▶ _Record excerpts_

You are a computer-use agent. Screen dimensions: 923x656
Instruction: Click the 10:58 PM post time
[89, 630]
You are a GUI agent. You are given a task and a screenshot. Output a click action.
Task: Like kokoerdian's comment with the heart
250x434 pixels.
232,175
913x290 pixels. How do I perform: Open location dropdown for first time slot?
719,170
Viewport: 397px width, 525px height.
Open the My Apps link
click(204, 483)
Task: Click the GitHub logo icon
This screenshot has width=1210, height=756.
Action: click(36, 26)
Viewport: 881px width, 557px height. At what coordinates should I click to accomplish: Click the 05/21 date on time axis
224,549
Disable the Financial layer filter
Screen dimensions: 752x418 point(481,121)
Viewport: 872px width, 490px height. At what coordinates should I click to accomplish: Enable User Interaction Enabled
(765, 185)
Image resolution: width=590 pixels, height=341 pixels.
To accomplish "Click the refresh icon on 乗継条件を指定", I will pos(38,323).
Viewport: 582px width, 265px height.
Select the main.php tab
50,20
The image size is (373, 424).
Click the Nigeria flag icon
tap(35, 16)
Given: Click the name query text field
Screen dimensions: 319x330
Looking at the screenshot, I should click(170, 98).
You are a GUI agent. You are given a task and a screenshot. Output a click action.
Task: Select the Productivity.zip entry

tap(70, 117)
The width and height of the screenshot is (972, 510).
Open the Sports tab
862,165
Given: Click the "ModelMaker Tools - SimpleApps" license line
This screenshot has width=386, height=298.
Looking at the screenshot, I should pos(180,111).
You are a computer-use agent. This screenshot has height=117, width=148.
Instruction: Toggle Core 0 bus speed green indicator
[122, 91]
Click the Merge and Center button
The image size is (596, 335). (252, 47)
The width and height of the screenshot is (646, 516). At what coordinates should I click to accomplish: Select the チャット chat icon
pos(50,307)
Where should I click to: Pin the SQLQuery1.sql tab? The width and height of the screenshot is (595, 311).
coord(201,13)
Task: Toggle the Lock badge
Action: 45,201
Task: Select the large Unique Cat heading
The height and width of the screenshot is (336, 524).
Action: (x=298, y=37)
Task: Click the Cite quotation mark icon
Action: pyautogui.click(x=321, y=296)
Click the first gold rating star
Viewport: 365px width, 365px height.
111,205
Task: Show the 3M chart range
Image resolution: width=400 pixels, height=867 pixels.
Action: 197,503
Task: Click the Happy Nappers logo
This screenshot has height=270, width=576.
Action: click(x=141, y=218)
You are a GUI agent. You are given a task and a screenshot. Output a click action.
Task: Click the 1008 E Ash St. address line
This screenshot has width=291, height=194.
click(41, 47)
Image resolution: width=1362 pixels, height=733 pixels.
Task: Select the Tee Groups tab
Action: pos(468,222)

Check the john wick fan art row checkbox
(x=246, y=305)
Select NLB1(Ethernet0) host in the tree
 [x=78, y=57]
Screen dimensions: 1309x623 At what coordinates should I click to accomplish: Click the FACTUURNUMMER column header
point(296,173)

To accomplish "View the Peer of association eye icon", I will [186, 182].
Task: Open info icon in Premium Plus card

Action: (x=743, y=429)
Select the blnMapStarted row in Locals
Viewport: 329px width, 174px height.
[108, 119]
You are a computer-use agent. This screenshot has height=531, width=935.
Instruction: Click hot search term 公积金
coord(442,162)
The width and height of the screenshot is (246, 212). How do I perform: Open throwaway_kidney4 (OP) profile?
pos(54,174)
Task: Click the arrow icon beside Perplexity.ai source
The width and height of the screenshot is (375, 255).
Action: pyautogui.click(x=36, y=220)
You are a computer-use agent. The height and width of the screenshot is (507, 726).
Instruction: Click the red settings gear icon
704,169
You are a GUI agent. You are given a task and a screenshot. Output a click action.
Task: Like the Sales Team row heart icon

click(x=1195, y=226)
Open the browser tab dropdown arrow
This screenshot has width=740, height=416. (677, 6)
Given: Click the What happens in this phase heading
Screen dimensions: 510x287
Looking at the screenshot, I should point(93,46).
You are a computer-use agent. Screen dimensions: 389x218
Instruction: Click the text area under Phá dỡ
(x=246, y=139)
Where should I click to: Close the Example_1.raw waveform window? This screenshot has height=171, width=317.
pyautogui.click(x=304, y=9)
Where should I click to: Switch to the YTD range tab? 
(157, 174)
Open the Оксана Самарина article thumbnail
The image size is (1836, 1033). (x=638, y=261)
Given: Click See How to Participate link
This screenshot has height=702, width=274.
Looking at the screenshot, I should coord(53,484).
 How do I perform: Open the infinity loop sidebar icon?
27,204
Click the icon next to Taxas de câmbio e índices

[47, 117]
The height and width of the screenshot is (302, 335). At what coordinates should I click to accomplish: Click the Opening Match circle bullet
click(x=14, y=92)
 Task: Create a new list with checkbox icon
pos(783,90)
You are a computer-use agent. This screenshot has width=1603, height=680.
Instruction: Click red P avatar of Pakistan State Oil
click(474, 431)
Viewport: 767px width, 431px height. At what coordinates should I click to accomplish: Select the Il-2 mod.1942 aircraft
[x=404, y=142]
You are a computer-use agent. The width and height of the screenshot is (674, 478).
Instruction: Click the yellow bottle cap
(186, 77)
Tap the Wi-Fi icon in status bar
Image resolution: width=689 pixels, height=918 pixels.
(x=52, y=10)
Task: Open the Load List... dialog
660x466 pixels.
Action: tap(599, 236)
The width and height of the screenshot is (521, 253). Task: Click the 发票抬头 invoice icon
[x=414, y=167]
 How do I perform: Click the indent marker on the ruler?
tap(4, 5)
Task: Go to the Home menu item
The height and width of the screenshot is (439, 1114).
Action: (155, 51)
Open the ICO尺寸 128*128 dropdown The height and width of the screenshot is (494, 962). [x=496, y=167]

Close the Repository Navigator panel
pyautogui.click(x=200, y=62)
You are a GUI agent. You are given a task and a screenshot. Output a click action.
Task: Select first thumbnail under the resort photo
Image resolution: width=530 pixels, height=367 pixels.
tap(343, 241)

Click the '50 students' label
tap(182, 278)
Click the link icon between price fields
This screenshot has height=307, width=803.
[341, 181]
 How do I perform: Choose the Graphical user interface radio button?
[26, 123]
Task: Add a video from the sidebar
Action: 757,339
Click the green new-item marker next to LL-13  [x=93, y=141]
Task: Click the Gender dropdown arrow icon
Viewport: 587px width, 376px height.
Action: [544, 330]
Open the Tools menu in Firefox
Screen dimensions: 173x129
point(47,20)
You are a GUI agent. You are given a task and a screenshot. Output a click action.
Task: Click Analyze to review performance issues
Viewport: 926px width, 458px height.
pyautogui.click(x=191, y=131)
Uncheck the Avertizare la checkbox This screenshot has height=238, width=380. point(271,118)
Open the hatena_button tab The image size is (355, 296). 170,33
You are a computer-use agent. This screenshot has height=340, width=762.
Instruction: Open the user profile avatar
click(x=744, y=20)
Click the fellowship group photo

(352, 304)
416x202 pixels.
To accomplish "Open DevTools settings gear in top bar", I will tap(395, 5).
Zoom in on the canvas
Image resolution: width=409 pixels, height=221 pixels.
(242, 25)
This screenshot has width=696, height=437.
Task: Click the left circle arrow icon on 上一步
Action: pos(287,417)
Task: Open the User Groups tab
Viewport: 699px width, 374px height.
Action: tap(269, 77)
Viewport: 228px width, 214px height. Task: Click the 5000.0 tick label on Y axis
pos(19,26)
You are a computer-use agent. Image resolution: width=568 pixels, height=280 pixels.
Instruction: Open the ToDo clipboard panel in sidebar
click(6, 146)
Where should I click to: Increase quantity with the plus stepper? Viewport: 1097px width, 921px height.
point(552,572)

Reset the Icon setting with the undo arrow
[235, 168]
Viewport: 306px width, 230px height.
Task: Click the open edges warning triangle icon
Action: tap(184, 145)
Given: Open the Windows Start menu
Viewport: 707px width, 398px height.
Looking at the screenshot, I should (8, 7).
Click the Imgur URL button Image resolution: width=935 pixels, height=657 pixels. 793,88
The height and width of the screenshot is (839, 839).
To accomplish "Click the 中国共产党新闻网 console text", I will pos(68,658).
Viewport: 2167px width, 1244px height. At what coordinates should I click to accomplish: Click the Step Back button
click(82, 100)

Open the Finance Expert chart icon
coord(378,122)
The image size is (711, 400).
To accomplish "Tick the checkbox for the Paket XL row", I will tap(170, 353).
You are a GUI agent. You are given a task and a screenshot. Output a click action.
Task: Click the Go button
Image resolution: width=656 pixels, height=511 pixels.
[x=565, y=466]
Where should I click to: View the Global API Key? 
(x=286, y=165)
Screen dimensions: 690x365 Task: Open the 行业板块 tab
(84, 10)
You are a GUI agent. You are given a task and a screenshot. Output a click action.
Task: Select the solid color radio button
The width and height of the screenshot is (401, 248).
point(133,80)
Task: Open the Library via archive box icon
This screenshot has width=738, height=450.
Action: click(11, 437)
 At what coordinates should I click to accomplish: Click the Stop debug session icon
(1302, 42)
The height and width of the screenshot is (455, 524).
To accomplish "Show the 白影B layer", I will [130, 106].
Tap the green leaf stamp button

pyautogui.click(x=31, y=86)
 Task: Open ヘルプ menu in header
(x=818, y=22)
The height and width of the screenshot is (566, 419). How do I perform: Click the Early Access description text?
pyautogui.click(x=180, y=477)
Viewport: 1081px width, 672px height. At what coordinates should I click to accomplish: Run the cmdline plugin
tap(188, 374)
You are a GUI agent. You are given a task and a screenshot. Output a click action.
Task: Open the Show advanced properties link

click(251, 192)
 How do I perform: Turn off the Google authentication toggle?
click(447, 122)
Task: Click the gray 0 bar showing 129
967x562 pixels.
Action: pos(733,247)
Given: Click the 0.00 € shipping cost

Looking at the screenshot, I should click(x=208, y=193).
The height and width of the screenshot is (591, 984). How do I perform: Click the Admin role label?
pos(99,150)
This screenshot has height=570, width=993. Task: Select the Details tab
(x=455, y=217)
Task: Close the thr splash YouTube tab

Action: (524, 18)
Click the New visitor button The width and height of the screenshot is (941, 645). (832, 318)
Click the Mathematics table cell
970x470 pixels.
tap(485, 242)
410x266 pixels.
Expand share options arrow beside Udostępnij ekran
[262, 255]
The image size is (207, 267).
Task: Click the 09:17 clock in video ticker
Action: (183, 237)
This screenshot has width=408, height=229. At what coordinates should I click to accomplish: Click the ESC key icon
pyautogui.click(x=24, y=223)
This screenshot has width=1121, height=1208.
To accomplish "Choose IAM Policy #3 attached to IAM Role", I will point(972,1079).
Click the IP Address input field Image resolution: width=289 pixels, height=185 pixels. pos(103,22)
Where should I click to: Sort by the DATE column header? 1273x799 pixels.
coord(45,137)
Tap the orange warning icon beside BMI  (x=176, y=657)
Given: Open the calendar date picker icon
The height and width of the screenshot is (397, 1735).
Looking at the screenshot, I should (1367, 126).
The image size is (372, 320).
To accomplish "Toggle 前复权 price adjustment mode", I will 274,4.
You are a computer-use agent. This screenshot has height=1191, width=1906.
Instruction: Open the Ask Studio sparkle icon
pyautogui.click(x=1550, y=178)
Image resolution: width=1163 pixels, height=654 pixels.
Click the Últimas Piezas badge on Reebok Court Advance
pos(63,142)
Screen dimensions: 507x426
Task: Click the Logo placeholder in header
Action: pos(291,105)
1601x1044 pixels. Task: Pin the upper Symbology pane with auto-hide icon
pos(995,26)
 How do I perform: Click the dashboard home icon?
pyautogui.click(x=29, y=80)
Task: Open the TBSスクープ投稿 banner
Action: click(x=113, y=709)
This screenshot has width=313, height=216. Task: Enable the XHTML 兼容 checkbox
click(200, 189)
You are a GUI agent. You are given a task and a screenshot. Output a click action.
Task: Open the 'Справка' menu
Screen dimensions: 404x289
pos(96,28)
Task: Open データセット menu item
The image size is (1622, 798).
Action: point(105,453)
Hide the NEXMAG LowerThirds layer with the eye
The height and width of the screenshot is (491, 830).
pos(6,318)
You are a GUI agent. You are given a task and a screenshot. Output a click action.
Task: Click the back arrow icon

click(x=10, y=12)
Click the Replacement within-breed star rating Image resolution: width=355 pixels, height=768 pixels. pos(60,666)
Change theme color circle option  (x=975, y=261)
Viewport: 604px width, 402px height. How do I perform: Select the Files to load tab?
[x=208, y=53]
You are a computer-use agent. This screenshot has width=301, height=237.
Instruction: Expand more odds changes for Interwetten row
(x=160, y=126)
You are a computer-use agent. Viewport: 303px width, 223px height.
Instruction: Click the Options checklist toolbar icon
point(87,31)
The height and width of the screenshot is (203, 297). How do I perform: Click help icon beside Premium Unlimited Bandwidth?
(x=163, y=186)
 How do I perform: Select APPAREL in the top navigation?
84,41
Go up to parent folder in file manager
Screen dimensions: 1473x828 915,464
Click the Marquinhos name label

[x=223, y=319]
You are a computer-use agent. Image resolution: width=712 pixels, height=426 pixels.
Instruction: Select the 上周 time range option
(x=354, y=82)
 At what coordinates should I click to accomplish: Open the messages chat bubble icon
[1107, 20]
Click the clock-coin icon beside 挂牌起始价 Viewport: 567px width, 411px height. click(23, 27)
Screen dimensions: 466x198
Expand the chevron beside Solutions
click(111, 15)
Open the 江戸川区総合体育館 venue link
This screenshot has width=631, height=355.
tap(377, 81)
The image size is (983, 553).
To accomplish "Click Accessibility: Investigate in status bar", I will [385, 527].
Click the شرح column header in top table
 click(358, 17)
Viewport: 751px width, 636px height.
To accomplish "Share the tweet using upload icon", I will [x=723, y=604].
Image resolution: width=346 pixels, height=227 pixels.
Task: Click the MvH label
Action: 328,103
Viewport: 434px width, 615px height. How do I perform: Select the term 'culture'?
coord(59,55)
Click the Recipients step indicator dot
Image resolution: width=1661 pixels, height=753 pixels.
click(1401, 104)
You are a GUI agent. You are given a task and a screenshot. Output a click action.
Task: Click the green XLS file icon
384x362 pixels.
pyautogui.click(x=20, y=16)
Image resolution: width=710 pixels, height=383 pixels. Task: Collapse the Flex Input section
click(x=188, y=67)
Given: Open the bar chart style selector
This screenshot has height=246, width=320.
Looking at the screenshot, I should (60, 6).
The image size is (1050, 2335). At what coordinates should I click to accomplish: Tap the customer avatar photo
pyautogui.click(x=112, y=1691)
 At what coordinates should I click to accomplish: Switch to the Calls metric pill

▶ _Set task_
Rewrite the records from their beginning through the line containing "tap(35, 16)", replacing "Viewport" with "Display" and changing nothing else.

▶ _The completed task_
You are a computer-use agent. Screen dimensions: 923x656
Instruction: Click the 10:58 PM post time
[89, 630]
You are a GUI agent. You are given a task and a screenshot. Output a click action.
Task: Like kokoerdian's comment with the heart
250x434 pixels.
232,175
913x290 pixels. How do I perform: Open location dropdown for first time slot?
719,170
Display: 397px width, 525px height.
Open the My Apps link
click(204, 483)
Task: Click the GitHub logo icon
This screenshot has width=1210, height=756.
Action: click(36, 26)
Display: 881px width, 557px height. At what coordinates should I click to accomplish: Click the 05/21 date on time axis
224,549
Disable the Financial layer filter
Screen dimensions: 752x418 point(481,121)
Display: 872px width, 490px height. At what coordinates should I click to accomplish: Enable User Interaction Enabled
(765, 185)
Image resolution: width=590 pixels, height=341 pixels.
To accomplish "Click the refresh icon on 乗継条件を指定", I will pos(38,323).
Display: 582px width, 265px height.
Select the main.php tab
50,20
The image size is (373, 424).
Click the Nigeria flag icon
tap(35, 16)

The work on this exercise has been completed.